Luckily, his wife’s family wasn’t as embarrassing as his own. Nicole was apparently settling in nicely to her new life in Vermont, working as a schoolteacher and dating a policeman. The relationship didn’t sound serious yet, but he was sure he’d hear all the details when Nicole arrived tomorrow morning for Christmas breakfast. Whether he wanted to or not.
“Oh, dear,” Eleni said, pulling him from his thoughts as she peered into the SUV’s back seat with worried eyes. Freddie continued to noisily cry in harmonic counterpoint to his younger siblings. “Do you need help, Stavi?”
“May I help with the babies, Mr. Minos?” Colton offered. For Eleni to offer help wasn’t unusual, but for his grizzled driver to offer to provide baby care was unprecedented. The crying must be even louder than Stavros thought.
“Yes. Thank you.” In a command decision, Stavros snapped Stella’s portable car seat out of the base first, then Nicolas’s. He handed the first handle to Eleni, who capably slung it over one arm, and the second to his driver.
“We can manage,” Holly protested beside him.
“I have someone else to worry about.”
“Who could be more important than our babies?”

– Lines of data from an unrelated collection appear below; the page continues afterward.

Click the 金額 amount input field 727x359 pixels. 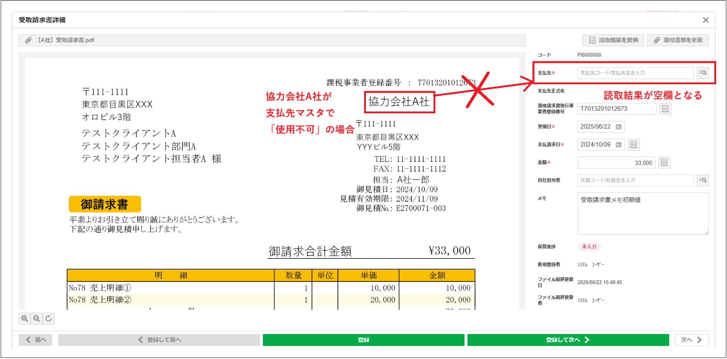click(616, 163)
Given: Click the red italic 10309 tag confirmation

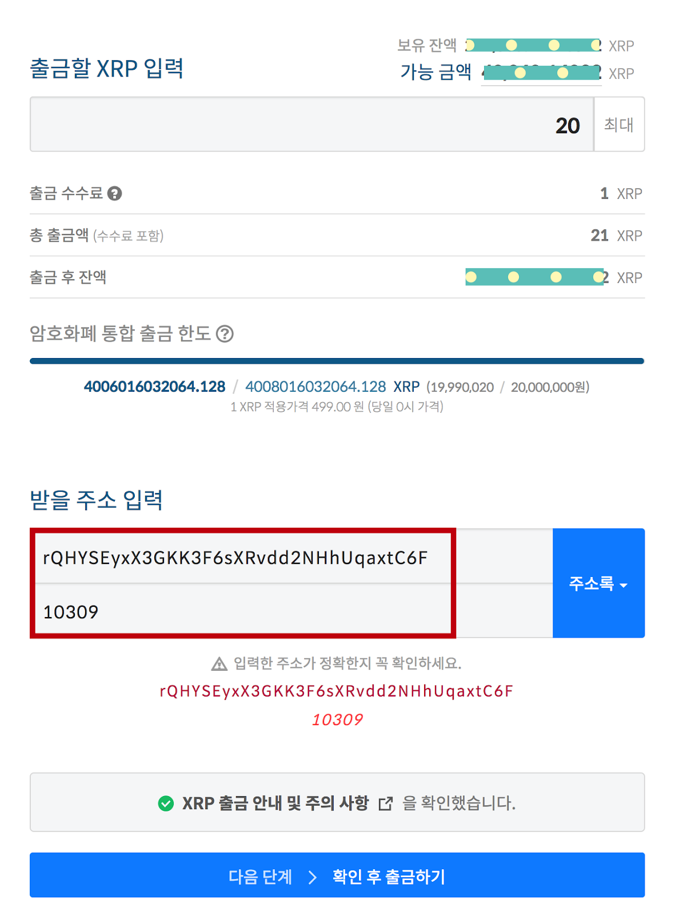Looking at the screenshot, I should tap(337, 719).
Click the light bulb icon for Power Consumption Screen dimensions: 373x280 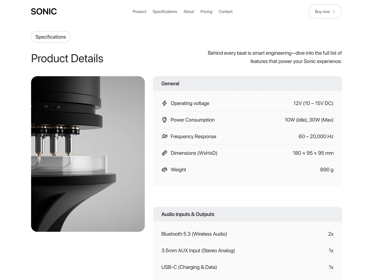[164, 120]
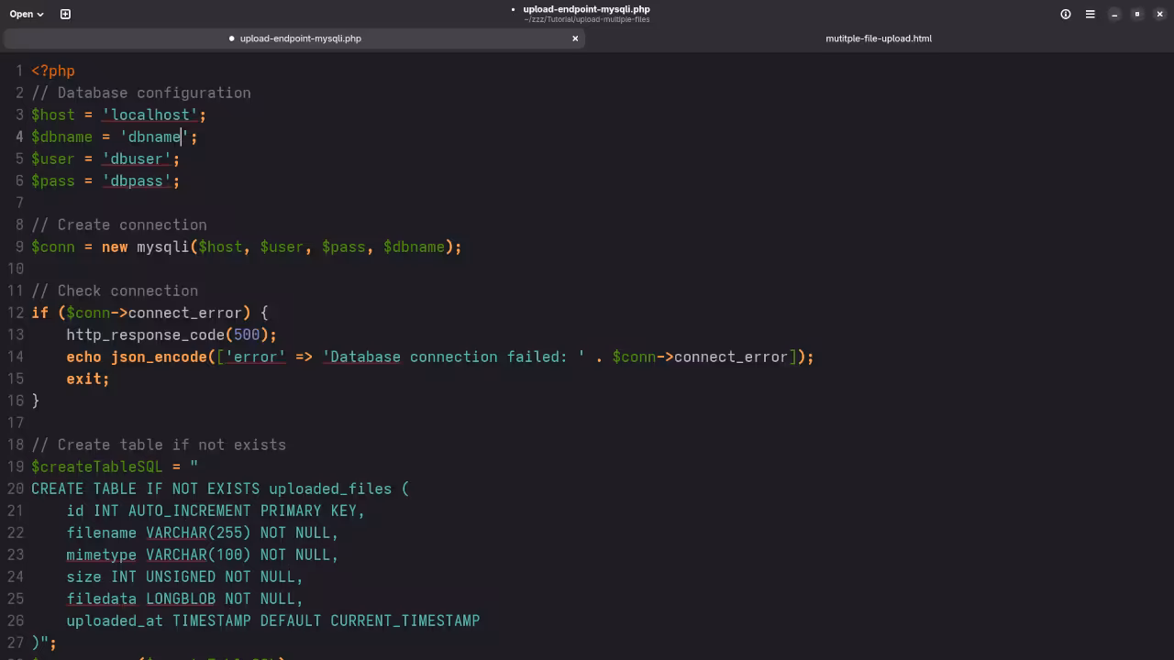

Stavros looked at his wife. “You.”
She blushed, and protested, “I’m fine.”
Fine. Stavros shook his head in wonder. Holly had spent most of yesterday, her twenty-ninth birthday, in labor at the hospital, then given birth to twins at two that morning. She should have remained in the hospital for another week, relaxing and ordering food as nurses cared for the newborns. But it was Christmas Eve, and she’d wanted to come home.

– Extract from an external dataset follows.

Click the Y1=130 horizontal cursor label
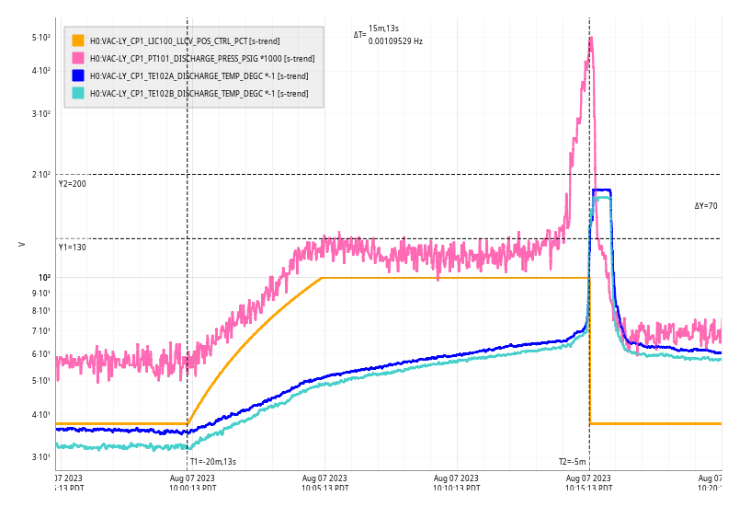This screenshot has width=739, height=507. pos(73,248)
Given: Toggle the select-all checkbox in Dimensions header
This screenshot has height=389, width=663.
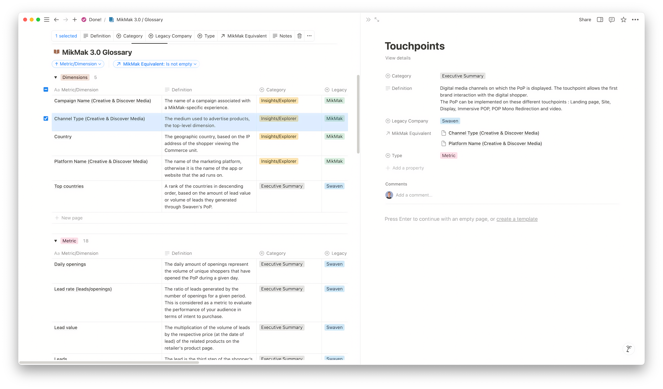Looking at the screenshot, I should click(46, 89).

“We have to be with Freddie for Christmas, Stavros,” she’d insisted. “I want to be in our new home, waking up together on Christmas morning!”
Even though mother and babies were healthy, Stavros had been doubtful they’d be allowed to leave the hospital just twelve hours after delivery. But Holly had been adamant. The instant she’d gotten her doctor’s slightly bemused approval, she’d insisted on coming home.
That was his wife, he thought, shaking his head in admiration. Determined their family would be happy, and letting nothing stand in her way.
“Wait
,” Holly called as Eleni and Colton and Freddie started up the steps of their brownstone. “I can help—”
Now it was Stavros’s turn to be adamant. “No, Holly. Be careful!”
“Wait,” she cried after her children, pushing herself up from the seat before he saw her flinch and grimace with pain.
Setting his jaw, he lifted her from the SUV in his powerful arms, cradling her against his chest.
“What are you doing?” she gasped.
“Taking care of you.”
“It’s not necessary—”
“It is,” he said firmly. “You look after everyone else. My job—” he looked down at her tenderly “—is looking after you.”
And he carried her up the stoop, into their five-story brownstone.
The hardwood floors creaked, gleaming warmly as the fire crackled in the hundred-year-old fireplace. Holly had decorated the house for Christmas with her family’s homemade decorations. They hadn’t expected the babies to arrive early. They weren’t due until January. Although when, he thought ruefully, did any Minoses let other people’s expectations stand in their way?
When Holly had gone into labor yesterday, she’d stared at the three stockings on the fireplace with their embroidered names, and cried, “The twins can’t be born before Christmas. I haven’t made them stockings!”
Now, as Stavros carried his wife past the five stockings hanging on the fireplace, he smiled with pride when he heard her gasp.
“Nicolas... Stella—you got them Christmas stockings!” Holly looked up at him in shock. “Their names are even embroidered!”
His smile widened to a grin. “Merry Christmas, agape mou.”
“But—” She looked at him helplessly. “How? You were with me at the hospital the whole time!”
Stavros looked down at her. “I have my ways.”
“Santa? Elves?”
Lifting a dark eyebrow, he said loftily, “Call it a Christmas miracle.”